Distributed partial decoding in cooperative communication systems

• Other Authors: Cavallaro, Joseph R.
• Format: Others
• Language: English
• Published: 2011
• Subjects: Engineering; Electronics and Electrical
• Online Access: http://hdl.handle.net/1911/61944

Increasing demand for wireless services is putting major pressure on network resources, which demands a new paradigm with a more efficient design. Recently, cooperative communications has emerged as a viable option for future wireless devices. Major improvements have been made in the theoretical analysis of cooperative communications and relay channels in recent years. But, most of the analyses have some simplifying assumptions that may not be valid in practice. These assumptions include using infinite-length block codes, zero processing delay, etc.

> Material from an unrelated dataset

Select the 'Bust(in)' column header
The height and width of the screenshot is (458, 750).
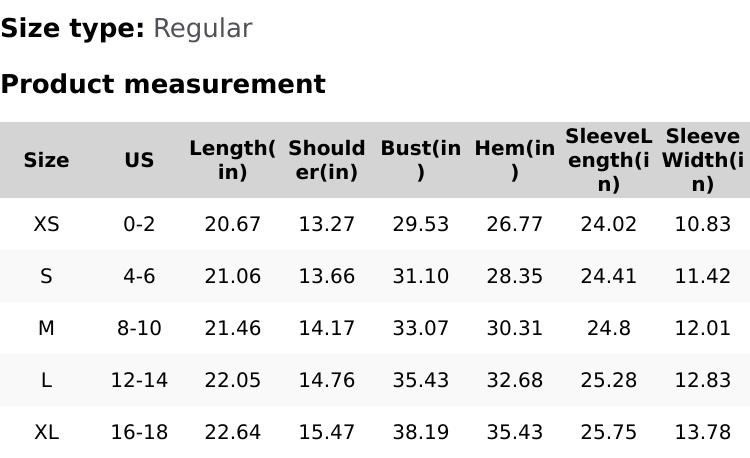pyautogui.click(x=420, y=160)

This thesis considers cooperative communications from a practical point of view and identifies the benefits of cooperation when some of the theoretical assumptions are relaxed or changed. Several techniques are introduced to reduce the complexity of the system with minimal performance loss. We set up a framework for system design and show adaptability of our techniques to different scenarios. Our main focus is on the decode-and-forward relaying strategy with low density parity check (LDPC) codes. The thesis contributions in the field of cooperative communications fall into two main categories: algorithms and architectures. First, we focus on the complexity reduction in the algorithms and propose 'distributed partial decoding'. We demonstrate the benefits of partially decoding the codeword at the relay and distributing the decoding load between the relay and the destination. This results in major savings in terms of processing power and time at the relay with a very small loss in system performance. The architectural complexity and overhead of this scheme is much smaller than the original decode and forward strategy. The second contribution of this thesis is the design and implementation of a flexible LDPC decoder architecture that supports a family of LDPC with a variety of code rates and block lengths. This architecture is very suitable for cooperative environments where the cooperating pair and channel conditions and hence the code parameters are not known in advance. The third contribution relates to leveraging puncturing in cooperation. This work is the first to analyze cooperative communication with punctured LDPC codes. We propose structured puncturing patterns for quasi-cyclic LDPC codes and analyze the tradeoffs in designing good puncturing patterns for cooperative environments.